L’adoption d’une législation fondée essentiellement sur le Coran créerait aux yeux de l’ensemble des Québécois une inégalité entre les hommes et les femmes contraire aux principes d’égalité de la Charte des droits et libertés. Enfin, les promoteurs des tribunaux islamiques soutenaient que tous les bons musulmans se soumettraient à un tribunal en meilleure harmonie avec leurs convictions religieuses. Étaient ainsi créées deux catégories de musulmans, les bons et les mauvais. Cette discrimination inadmissible entre bons et mauvais musulmans créerait une pression sociale et psychologique très forte sur les membres les plus vulnérables de la communauté et plus spécifiquement sur les femmes.
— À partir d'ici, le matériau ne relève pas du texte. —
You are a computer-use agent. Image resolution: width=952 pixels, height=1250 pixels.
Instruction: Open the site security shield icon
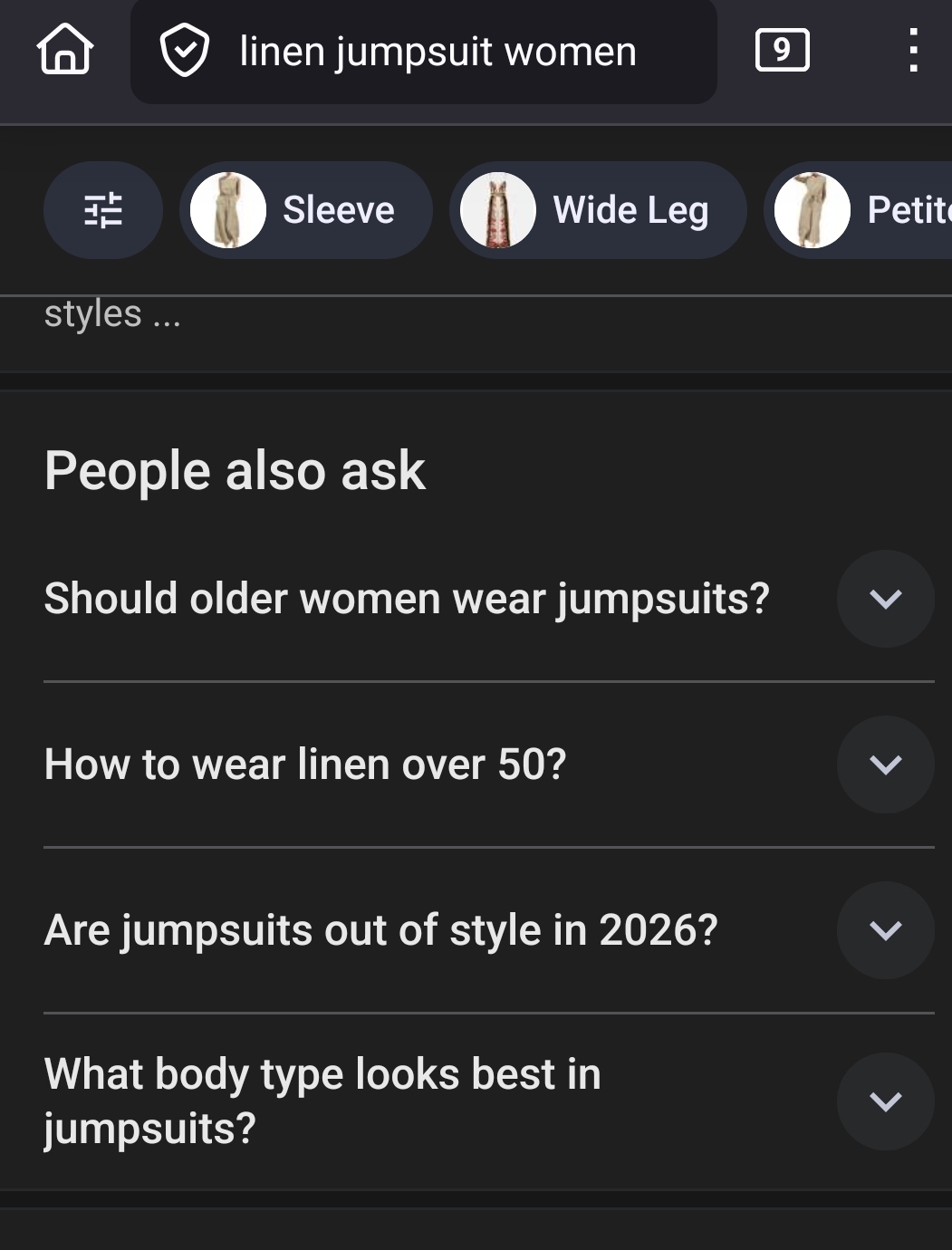185,51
En somme, la demande visant à créer des tribunaux islamiques ne constitue pas un accommodement raisonnable aux valeurs de la société d’accueil. Cette demande peut même être considérée comme un rejet de certaines des valeurs fondamentales (liberté, égalité, accès à la justice, etc.) de la société d’accueil. Ceci étant dit, tout Québécois demeure libre, avec le consentement de l’autre partie, de soumettre son différend à la médiation informelle d’un iman ou de toute autre personne de son choix.
J’espère que ces deux exemples permettront de mieux comprendre comment le Québec gère sa diversité en fonction du principe de l’accommodement raisonnable qui exige de chaque partie, la majorité et la minorité, une réévaluation de ses valeurs et un approfondissement des éléments constitutifs de son identité.